(READING PASSAGE)

Better than compete.. absorb.
The Pope is just trying a corporate take over, soon new “Catholic” holidays will supplant the holy Ghia days.
of course Rome wants to help with redistributing that wealth, they have a very successful track record, 600 years of successfully redistributing wealth.
Very clever of the Pope, as the Cult of Calamitous Climate implodes there will be millions of true believers desperate for something to cling onto.
Think of it as a missionary movement.

High Treason
January 4, 2015 1:22 pm

The Pope is way out of line here. He has not done his due diligence on his research. What is indeed very strange is that one of his chief advisers, Cardinal George Pell is well aware that cAGW is rubbish and becoming a religion. The Pope is effectively a traitor to Catholicism.
Redistributing money to the poor- at the expense of the rich makes no rational sense. Apart from the old saying “You cannot make the poor rich by making the rich poor”, it is logical. If the rich are not able to provide jobs, where is anyone-poor, rich or middle class going to find employment? If nothing is being produced, no amount of money(or gold for that matter) is going to make up for the lack of produce. They will get their reduction of population all right(so much for the sanctity of human life from the Vatican) in a most horrific manner.
He also made some disturbing remarks proclaiming Islam to be a religion of peace. Once again- do your research. I have read the Qur’an cover to cover- it is NOT a religion of peace. “Peace” to them is when all Infidels(non Muslims) are dead and Islam rules the world. The Qur’an also urges Muslims to kill Christians and Jews as they find them (Sura 2, line 191-193) The pope is effectively a traitor to Catholicism.
The Pope proclaimed that Allah and the Christian God are the same. Once again, he has failed. He has not read the Qur’an. The Qur’an says- Satan is the master of deception, then shortly after states Allah is cunning, wise. To me , cunning and deception are the same thing. Other passages in the Qur’an – verily(surely, not metaphorically) the sun is extinguished every day in a tepid lake. It also says hail, comes from mountains. The Qur’an has the positions of the stars and moon incorrect. So much for being an all-knowing and wise God.If the Qur’an is the absolute word of Allah, there is a problem. The Pope needs to do his homework.Proclaiming Allah and God the same God? The Pope is effectively a traitor to Catholicism.

(End READING PASSAGE)
(PROVIDED MATERIAL)

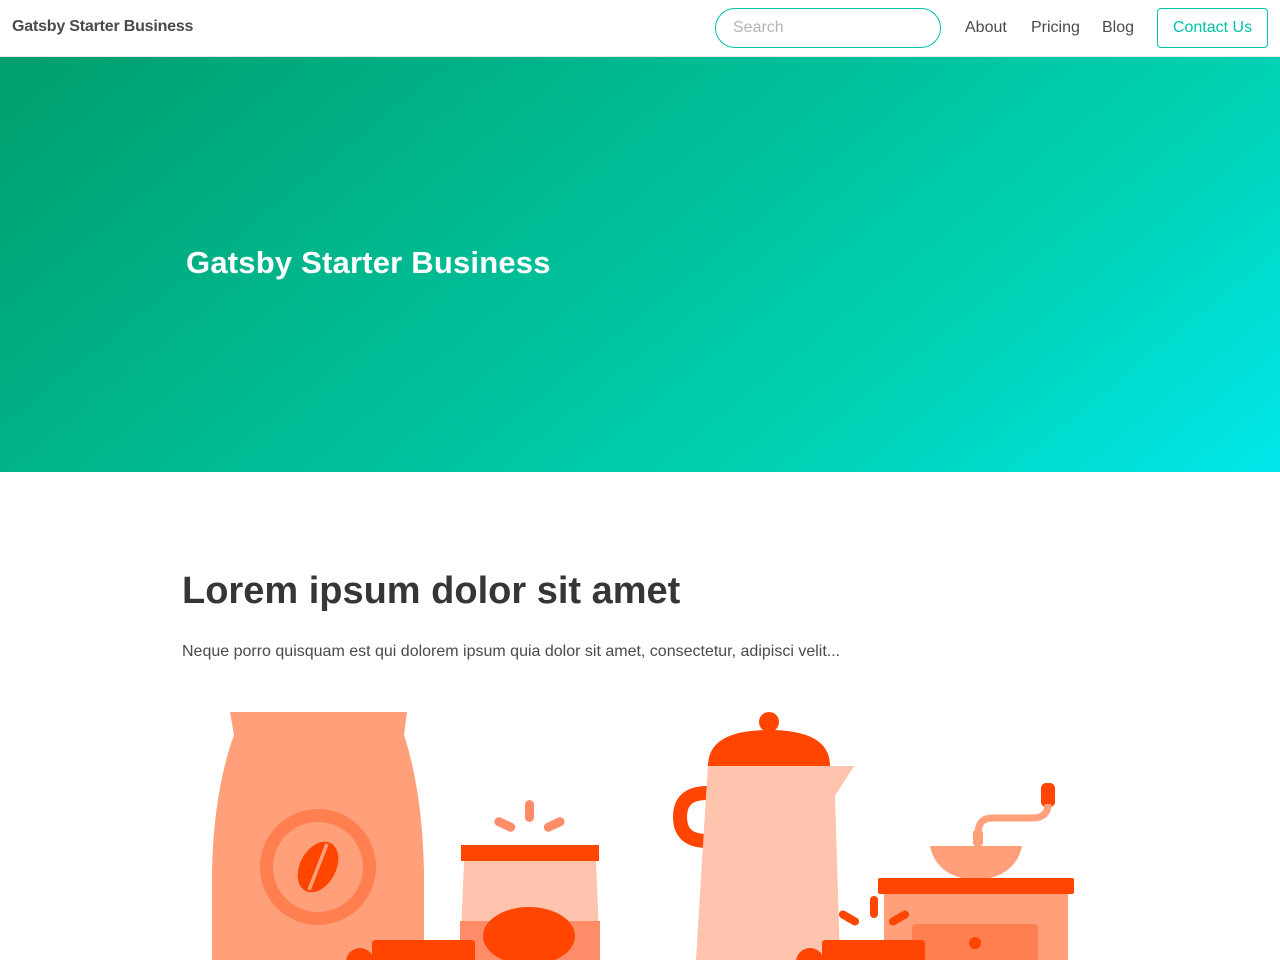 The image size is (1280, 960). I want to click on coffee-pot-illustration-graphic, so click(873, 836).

(End PROVIDED MATERIAL)

▸ PROBLEM SET
[1] In the comment thread about the Pope, which of his chief advisers is said to know that cAGW is rubbish?
[2] Write the next part of the comment thread about the Pope, picking up after its final sentence.

▸ WRITTEN RESPONSES
[1] Cardinal George Pell

[2]
Perhaps Book of Revelation has it right. Perhaps this is the last Pope, the one who destroys the religion and ushers an era of unspeakable horrors.I could see that if the world follows the insane Pagan earth worshipers’ destruction of human technology and destroys the will to work by depriving those who have worked for their wealth by giving it to those who have not put in that effort, the world will descend in to barbarity. The Pope is not only a traitor to Catholicism, he is a traitor to humanity.

Paul Westhaver
Reply to  High Treason
January 4, 2015 2:30 pm

Pope Francis is in-artful at best and a real dope at worst. Gosh! I wish he’d close his cake-hole.

Peter, Austria
January 4, 2015 1:29 pm

Watching this Pope’s business (the way Hollywood scripts tell actors to move their hands, brows and lips) and listening to him, one can’t help sensing that he would feel much better being a member of the board of Greenpeace, Occupy or Attac!. He doesn’t even appear to be a Catholic, let alone a Jesuit.
Yet nobody knows what he’s up to exept paying lip service to what he assumes to be mainstream saliva. Jumping the environmental bandwagon, Francis is playing hooky on his duties which are — does anyone need to be told? — spiritually, land and sea miles apart from the sideshow he thinks will have the world dancing in the aisles.
He’s the first pope in a century reducing himself to an idle takling head.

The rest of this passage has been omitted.